■ **Data records**
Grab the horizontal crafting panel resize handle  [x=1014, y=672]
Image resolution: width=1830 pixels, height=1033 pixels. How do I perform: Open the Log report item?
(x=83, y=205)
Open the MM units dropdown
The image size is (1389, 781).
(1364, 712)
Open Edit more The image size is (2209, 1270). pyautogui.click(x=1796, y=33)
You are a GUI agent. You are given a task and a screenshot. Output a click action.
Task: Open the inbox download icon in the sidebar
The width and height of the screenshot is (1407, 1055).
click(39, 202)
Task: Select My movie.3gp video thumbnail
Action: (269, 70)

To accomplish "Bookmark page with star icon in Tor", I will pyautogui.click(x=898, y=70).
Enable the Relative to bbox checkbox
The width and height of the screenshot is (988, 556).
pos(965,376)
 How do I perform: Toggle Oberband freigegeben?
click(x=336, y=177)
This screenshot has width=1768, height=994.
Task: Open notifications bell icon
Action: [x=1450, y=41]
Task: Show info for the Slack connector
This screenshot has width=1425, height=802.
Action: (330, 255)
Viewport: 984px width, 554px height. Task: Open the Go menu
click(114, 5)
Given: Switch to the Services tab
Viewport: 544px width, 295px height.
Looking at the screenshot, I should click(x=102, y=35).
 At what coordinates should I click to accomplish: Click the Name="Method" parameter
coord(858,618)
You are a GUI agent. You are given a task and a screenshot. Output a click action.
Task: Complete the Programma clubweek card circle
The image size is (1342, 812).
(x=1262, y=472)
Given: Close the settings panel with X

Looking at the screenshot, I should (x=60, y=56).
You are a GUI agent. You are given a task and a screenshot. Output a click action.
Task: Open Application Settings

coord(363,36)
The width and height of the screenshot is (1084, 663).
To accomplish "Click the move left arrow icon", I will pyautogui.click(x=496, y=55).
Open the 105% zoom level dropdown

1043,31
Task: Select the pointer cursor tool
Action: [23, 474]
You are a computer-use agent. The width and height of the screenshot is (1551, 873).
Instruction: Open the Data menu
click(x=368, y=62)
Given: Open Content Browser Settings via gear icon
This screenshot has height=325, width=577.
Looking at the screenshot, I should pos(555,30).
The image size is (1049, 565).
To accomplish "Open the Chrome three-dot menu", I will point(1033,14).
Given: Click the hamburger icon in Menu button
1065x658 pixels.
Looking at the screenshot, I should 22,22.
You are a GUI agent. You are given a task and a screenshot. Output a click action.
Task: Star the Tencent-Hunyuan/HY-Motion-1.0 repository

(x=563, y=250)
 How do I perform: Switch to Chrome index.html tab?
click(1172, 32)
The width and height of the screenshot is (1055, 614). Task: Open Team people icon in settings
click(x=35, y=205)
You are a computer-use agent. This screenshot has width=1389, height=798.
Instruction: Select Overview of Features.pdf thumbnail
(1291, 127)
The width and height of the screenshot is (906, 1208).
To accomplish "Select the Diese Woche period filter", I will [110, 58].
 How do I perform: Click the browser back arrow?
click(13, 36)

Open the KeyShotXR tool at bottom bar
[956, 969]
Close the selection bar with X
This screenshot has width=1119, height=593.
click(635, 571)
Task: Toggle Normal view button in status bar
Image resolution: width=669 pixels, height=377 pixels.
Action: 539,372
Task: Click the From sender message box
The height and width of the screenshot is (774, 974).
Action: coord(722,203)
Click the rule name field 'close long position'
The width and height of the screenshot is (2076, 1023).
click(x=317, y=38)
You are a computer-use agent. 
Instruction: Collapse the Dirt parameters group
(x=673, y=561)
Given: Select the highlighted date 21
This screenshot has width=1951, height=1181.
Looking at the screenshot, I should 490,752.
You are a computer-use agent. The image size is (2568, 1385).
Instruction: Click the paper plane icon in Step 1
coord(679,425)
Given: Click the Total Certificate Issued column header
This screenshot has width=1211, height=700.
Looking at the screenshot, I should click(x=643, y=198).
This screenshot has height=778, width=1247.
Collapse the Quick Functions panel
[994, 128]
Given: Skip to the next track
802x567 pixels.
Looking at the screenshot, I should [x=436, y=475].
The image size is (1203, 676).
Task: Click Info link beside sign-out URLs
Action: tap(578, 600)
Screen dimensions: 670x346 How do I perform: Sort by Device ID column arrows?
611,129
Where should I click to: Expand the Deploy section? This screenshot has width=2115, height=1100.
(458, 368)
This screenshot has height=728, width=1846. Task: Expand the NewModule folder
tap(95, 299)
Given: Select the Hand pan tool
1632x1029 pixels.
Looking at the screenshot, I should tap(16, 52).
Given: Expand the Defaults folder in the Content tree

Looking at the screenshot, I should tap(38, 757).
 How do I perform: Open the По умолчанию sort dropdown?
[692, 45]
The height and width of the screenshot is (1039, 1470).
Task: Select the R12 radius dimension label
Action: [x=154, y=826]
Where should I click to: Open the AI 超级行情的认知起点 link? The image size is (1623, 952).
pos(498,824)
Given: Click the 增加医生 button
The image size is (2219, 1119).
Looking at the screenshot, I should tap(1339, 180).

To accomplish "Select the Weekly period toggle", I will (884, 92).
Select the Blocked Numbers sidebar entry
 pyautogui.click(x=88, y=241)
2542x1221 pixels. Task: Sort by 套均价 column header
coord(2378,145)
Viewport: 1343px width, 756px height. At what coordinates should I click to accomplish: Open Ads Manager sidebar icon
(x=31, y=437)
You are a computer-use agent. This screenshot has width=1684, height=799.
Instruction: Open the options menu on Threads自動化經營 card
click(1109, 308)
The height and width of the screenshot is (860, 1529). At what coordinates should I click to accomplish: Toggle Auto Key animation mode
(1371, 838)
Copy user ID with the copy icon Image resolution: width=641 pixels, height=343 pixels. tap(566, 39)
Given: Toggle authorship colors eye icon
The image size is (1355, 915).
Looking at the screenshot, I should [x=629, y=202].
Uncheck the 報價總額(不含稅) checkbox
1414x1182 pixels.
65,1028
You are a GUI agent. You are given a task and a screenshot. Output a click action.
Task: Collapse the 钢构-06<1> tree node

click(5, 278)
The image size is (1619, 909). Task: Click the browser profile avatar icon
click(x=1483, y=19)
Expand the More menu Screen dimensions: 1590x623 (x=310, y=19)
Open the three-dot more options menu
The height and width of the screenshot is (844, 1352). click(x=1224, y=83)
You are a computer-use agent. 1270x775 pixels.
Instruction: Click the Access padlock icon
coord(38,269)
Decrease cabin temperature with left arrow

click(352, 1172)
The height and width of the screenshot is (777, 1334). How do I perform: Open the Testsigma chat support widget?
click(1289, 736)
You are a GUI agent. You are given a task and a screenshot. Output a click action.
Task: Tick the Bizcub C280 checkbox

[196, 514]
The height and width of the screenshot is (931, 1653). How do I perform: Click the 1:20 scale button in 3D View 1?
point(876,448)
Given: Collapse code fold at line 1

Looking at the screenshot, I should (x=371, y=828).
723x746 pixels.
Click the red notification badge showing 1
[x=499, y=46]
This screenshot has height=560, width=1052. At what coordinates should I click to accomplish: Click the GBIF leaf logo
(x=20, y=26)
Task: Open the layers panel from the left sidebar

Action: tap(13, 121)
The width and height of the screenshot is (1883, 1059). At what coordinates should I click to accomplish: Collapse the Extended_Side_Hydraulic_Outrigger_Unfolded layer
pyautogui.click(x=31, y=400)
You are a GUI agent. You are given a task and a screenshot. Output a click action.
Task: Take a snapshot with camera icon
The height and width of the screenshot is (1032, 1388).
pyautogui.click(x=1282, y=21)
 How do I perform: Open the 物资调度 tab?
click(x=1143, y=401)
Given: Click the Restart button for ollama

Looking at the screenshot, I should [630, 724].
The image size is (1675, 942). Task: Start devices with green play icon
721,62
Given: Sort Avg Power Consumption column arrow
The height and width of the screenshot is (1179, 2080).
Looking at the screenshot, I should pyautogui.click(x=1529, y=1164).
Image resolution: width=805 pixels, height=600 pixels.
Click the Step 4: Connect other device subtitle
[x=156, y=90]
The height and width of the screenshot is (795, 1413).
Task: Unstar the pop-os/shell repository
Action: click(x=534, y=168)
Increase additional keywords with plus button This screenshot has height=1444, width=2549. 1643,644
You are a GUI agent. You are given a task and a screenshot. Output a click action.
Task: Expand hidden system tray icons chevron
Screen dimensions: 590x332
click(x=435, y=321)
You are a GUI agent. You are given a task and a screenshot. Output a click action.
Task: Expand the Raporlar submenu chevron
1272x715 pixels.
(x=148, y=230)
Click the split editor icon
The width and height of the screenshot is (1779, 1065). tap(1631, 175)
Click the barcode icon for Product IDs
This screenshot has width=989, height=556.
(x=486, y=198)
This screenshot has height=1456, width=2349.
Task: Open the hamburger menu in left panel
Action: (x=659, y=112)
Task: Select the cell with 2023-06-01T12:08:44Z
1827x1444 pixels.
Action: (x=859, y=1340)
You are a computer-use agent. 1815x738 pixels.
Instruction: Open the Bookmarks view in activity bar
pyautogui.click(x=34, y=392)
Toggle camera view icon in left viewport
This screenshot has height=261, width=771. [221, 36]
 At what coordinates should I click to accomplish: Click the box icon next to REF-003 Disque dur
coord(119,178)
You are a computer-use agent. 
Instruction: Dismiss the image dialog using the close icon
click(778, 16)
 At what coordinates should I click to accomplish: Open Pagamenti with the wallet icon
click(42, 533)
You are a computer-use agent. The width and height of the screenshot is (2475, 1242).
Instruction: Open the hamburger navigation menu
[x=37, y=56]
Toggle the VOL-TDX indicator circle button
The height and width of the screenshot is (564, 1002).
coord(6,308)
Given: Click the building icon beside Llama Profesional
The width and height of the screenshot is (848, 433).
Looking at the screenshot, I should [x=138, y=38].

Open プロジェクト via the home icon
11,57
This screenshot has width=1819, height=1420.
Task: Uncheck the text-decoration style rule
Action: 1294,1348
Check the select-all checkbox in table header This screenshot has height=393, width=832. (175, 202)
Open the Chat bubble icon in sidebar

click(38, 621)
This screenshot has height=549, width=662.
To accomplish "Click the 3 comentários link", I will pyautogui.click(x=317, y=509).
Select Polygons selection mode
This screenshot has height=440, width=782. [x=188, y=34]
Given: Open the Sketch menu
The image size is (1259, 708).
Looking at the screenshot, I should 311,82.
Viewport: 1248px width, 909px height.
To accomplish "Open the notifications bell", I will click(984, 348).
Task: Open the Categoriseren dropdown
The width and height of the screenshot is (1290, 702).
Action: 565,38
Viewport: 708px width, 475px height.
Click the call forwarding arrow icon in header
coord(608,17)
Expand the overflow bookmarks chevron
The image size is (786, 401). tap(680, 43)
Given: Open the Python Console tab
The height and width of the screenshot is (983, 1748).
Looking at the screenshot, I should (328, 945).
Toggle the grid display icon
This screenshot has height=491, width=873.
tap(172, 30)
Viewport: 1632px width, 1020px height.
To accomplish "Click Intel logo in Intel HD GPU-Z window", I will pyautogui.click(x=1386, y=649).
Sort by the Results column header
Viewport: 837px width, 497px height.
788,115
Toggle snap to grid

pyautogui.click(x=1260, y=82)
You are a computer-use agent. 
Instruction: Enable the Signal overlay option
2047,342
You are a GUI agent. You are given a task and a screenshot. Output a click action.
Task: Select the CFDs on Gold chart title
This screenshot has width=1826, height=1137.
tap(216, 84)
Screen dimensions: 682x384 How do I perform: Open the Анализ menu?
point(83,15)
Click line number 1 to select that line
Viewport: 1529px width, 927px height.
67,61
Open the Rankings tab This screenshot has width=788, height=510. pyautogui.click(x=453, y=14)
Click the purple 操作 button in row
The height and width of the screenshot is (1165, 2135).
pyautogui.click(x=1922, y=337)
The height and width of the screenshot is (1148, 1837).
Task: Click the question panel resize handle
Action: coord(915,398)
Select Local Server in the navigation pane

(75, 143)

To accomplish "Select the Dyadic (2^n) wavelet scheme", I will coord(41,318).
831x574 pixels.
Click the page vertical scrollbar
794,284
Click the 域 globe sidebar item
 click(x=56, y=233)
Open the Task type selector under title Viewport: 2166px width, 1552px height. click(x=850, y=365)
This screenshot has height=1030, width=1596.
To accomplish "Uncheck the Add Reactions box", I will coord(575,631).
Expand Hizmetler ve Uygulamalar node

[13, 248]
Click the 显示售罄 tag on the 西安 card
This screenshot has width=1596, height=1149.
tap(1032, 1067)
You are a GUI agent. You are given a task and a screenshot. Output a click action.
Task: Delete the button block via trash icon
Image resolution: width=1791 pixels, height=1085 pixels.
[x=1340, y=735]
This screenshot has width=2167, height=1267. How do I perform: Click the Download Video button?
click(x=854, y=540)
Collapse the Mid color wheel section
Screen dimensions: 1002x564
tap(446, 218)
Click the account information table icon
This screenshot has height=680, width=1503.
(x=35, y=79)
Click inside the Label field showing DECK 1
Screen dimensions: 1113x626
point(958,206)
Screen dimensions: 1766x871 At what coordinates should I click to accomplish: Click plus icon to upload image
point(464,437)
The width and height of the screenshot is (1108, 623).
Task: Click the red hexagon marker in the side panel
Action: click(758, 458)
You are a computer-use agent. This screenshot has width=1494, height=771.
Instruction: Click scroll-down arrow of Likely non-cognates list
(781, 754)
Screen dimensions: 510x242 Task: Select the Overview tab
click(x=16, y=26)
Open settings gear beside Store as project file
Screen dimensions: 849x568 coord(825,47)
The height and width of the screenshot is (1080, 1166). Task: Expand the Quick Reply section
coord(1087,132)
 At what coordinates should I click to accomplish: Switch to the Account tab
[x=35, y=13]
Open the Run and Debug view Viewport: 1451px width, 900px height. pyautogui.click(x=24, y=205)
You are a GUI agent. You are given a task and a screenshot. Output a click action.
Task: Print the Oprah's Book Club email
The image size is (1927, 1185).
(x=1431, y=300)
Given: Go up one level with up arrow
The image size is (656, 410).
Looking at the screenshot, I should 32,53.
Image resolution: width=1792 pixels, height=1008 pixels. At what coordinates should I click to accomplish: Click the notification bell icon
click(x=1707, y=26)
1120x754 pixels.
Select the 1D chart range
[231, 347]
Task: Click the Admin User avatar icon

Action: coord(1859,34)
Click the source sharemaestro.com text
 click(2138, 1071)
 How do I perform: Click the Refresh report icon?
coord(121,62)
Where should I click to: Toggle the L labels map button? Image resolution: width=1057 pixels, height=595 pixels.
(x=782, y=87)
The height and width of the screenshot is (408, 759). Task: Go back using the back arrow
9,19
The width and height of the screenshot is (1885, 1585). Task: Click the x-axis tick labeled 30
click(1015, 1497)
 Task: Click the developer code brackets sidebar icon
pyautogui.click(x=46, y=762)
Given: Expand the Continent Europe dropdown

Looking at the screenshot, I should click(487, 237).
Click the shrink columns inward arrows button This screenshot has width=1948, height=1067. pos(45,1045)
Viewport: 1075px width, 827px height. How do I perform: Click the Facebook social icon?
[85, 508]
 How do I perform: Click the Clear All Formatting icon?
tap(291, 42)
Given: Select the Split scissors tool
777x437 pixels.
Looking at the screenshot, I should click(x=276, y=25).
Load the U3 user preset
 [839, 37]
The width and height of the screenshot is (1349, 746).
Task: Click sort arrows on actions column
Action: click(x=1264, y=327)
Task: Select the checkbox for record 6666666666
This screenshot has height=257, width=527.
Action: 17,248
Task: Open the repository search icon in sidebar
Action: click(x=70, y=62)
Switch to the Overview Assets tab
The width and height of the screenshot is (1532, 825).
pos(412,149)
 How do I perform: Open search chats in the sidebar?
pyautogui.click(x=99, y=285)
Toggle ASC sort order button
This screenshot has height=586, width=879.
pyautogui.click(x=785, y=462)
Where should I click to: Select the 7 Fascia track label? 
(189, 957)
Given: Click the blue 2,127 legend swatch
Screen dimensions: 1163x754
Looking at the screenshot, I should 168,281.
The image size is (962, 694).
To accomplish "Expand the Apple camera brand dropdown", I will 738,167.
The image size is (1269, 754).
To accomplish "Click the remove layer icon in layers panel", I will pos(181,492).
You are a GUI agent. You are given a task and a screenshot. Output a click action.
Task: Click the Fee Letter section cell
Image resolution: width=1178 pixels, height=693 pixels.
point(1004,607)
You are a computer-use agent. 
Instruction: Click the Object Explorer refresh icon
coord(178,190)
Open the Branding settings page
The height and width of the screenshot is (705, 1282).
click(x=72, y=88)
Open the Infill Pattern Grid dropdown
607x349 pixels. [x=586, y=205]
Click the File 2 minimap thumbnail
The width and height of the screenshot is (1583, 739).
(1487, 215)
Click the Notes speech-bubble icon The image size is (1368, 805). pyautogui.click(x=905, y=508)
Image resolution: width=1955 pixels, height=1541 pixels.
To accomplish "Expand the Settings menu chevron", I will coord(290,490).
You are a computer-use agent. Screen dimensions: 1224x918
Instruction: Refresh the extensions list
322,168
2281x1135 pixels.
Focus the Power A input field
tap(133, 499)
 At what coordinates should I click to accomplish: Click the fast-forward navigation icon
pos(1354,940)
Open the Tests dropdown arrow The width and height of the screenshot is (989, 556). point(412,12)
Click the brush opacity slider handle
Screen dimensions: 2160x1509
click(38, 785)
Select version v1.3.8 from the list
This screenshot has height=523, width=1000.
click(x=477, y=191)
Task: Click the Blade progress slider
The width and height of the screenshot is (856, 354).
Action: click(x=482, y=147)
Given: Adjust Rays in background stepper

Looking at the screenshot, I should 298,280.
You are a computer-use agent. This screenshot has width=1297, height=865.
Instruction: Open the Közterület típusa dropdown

■ **Task directions**
An exact copy of the lines above between the line holding "Image resolution: width=1830" and the line holding "Open Edit more", inclusive, is the whole answer.

■ **Completed task**
Image resolution: width=1830 pixels, height=1033 pixels. How do I perform: Open the Log report item?
(x=83, y=205)
Open the MM units dropdown
The image size is (1389, 781).
(1364, 712)
Open Edit more The image size is (2209, 1270). pyautogui.click(x=1796, y=33)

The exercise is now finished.